Oct 14 2023

Transcription factor-binding k-mer analysis clarifies the cell type dependency of binding specificities and cis-regulatory SNPs in humans.



Researchers in the Center for Artificial Intelligence Research and Department of Bioinformatics, Institute of Medicine, at University of Tsukuba, have constructed a new basic data called the “MOCCS profile” of base sequences bound by transcription factors that control human gene expression. Furthermore, they revealed that transcription factors have specific binding sequences for each type of cell and by applying this profile, they established a method to evaluate the effects of genetic variation on DNA binding of transcription factors.
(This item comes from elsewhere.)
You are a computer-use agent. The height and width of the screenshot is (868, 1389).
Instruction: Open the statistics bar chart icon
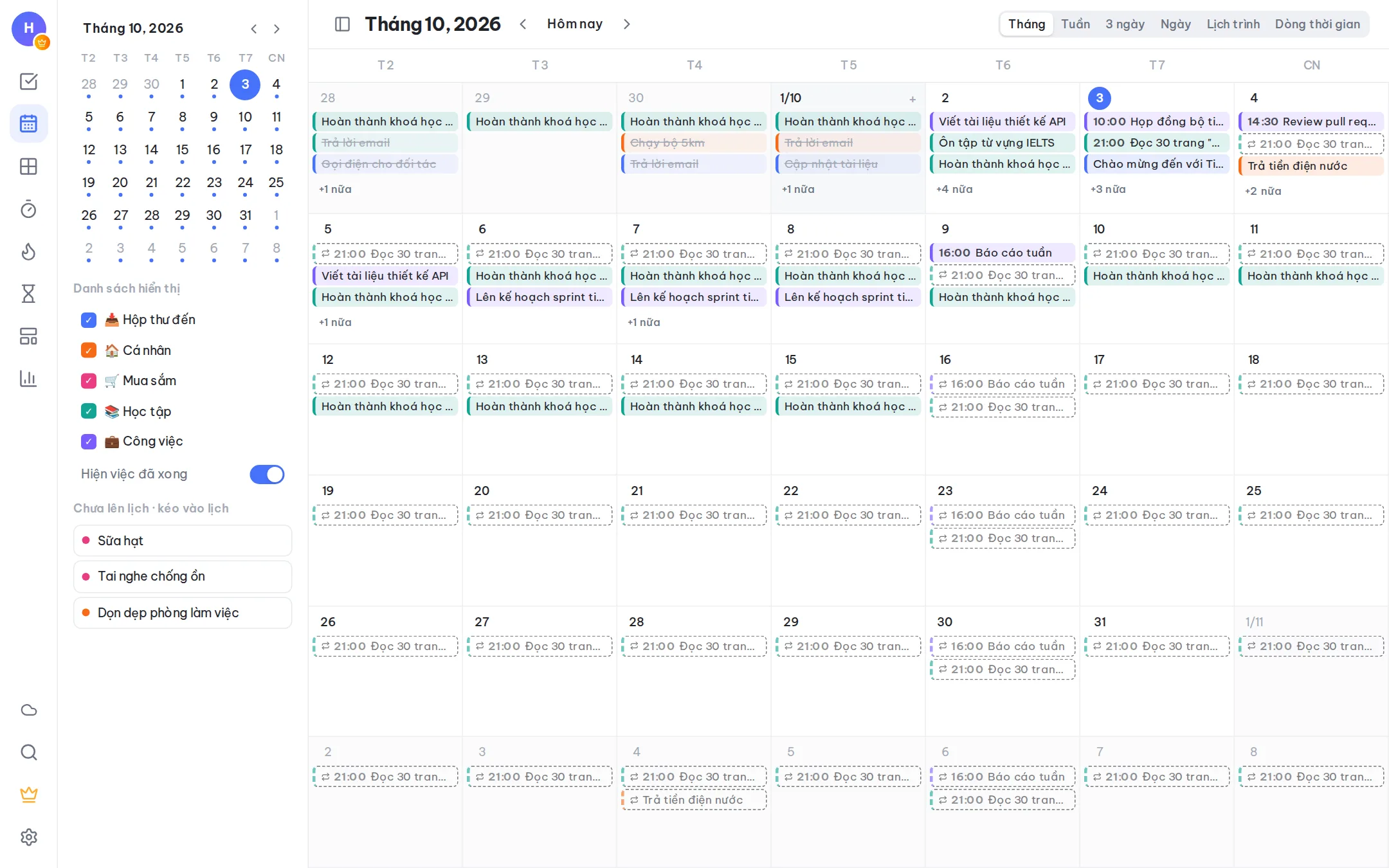28,379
The characteristics of the diverse cells that make up the human body are manifested by differences in gene expression. This control of gene expression is made possible by transcription factors bound to specific base sequences on the genome. It is difficult to clarify the sequences to which transcription factors bind (transcription factor binding sequences) for each cell type, and which are important for elucidating the control mechanism of each gene expression. Until now, the overall picture of transcription factor binding sequences including commonalities and diversity across transcription factor types and cell types had not been clarified.

Researchers used large-scale data on binding sites of human transcription factors to construct new basic data on transcription factor binding sequences, “MOCCS profiles,” and analyzed transcription factor binding sequences across transcription factors and cell types. They conducted analysis of the data and the results revealed that approximately half of the transcription factors analyzed had specific binding sequences for each cell type. Furthermore, by applying MOCCS profiles, researchers developed an index that predicted the influence of single nucleotide polymorphisms (SNPs) on DNA binding of transcription factors. It was shown that it was possible to properly assess the impact.
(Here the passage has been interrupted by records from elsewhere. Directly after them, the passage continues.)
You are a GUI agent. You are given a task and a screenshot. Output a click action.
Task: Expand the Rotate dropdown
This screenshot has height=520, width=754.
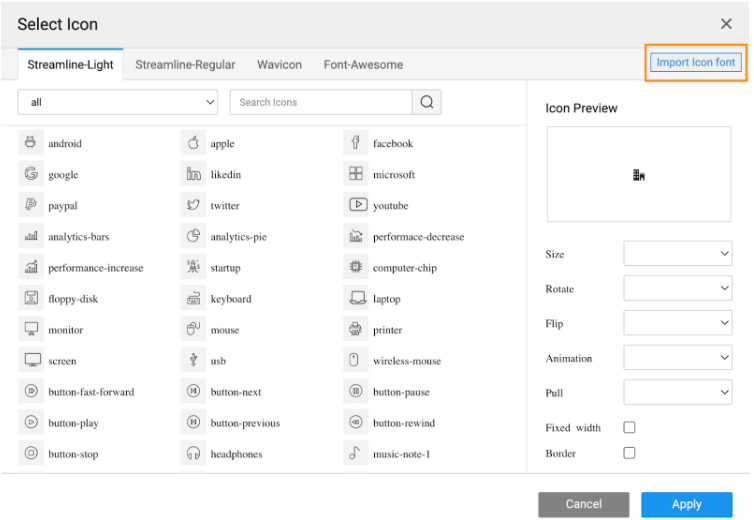click(x=679, y=289)
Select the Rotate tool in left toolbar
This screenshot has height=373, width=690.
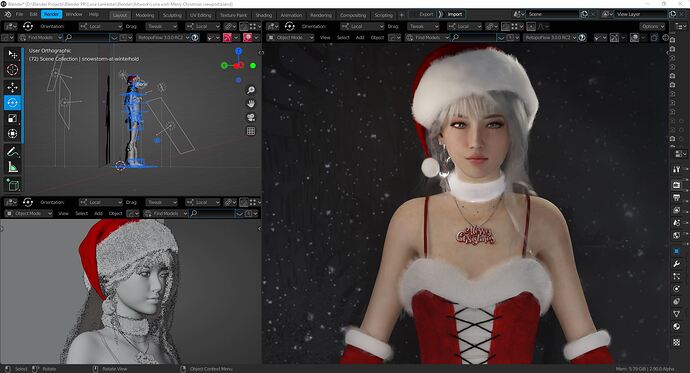[12, 102]
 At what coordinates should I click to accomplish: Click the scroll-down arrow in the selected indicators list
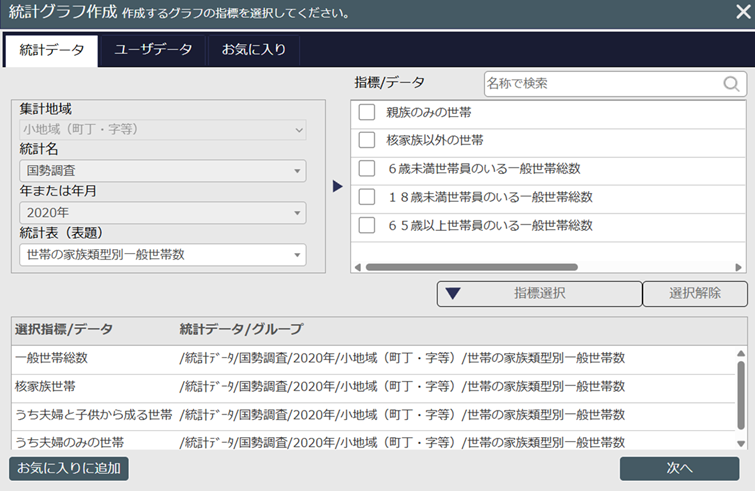pos(741,443)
The MOCCS profile constructed during analysis could be combined with epigenomic data, etc, to help understand cell type-specific gene expression control mechanisms and to evaluate the impact of somatic mutations that occurred in cancer cells on the binding of transcription factors. It is expected that the MOCCS profile can be used in many fields. (Translated from “Tsukuba Journal” - Press Release in Japanese Language - University of Tsukuba Website )


→ Publishing Journal - BMC Genomics 【DOI】10.1186/s12864-023-09692-9
      "Transcription factor-binding k-mer analysis clarifies the cell type dependency of binding specificities and cis-regulatory SNPs in humans."